05 Feb, 2009 08:06 AM
RON PAGE was on the lawn of Parliament House in Canberra last year when Prime Minister Kevin Rudd made the national apology for past injustices against Aboriginal people.

He said while it was a great day for Aboriginal people, it was just a start on the road to reconciliation.

“I flew down especially for it,” he said.

“It’s a start. What they’ve got to do now is continue programs such as the Bringing Them Home project.”

For the past year, Mr Page has worked as part of the project in Mount Isa. It is a nationwide program designed to reunite families who have been separated as part of the stolen generation. Mr Page investigates the histories and movements of stolen children from up to 100 years ago and works to track down their lost families to provide some closure to long family mysteries.

“We’re trying to connect families that were separated as part of government policies in the day,” he said.

“We just recently reconnected a man who was separated from his family 75 years ago. He was taken from his mother when he was 20 months old in 1933. He didn’t even know what part of Australia he was from. Now he feels that he knows himself better but he’s disappointed that he never saw his mother. He found his mother’s grave in Oodnadatta in South Australia. It was the first time he’d come into any form of contact with her since they were separated.”

Mr Page said he thought of his work as the first step on the road to healing and improving the well-being of the Aboriginal people.

“We’re frontrunners at the coalface, tracking people down,” he said.

“We’re not going to make a connection with everyone. Some of the waters have been muddied too much but we’ll keep trying and trying. Most times because it happened so long ago, it has had a snowball effect on their lives. Even if it happened 50 or 100 years ago, it affects the next generations of their families. When people have been disenfranchised and dispossessed for so long, particularly when they’ve been taken from their families and institutionalised, it takes a lot of healing.”

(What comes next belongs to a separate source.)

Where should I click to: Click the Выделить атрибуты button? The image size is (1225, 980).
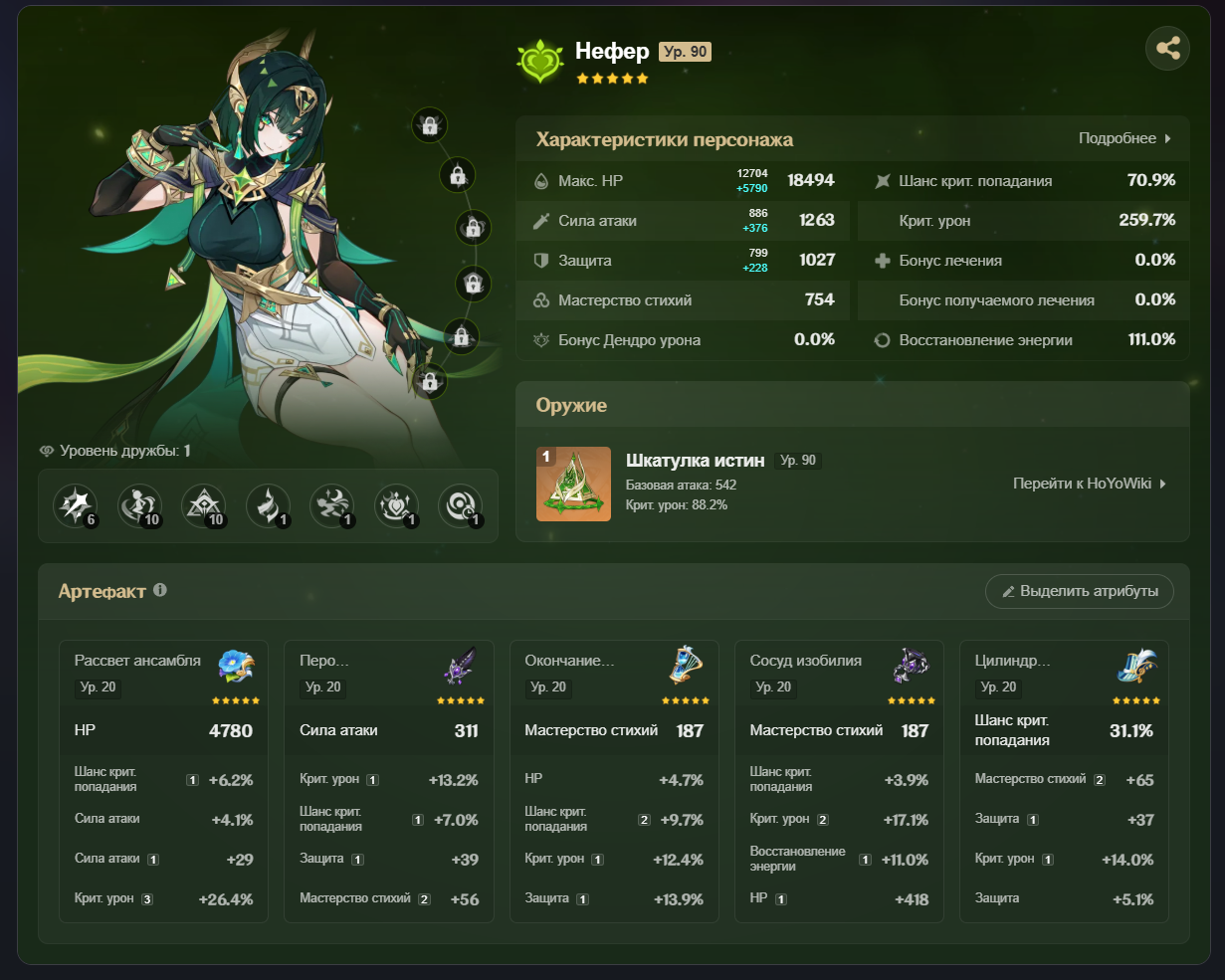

Mr Page said he believed the work of the Bringing Them Home project would allow the Aboriginal people to move forward into the future with confidence.

“We can develop and improve their self-esteem then we’ll see the change come through,” he said.

“We’ve got to heal first then we can start to provide different educational programs for them to improve their lives. It might take another 50 years before they’re accepted, they’re employable and they have an economic base. It’s a slow process because you’re dealing with people’s internal suffering. It’s a massive job.”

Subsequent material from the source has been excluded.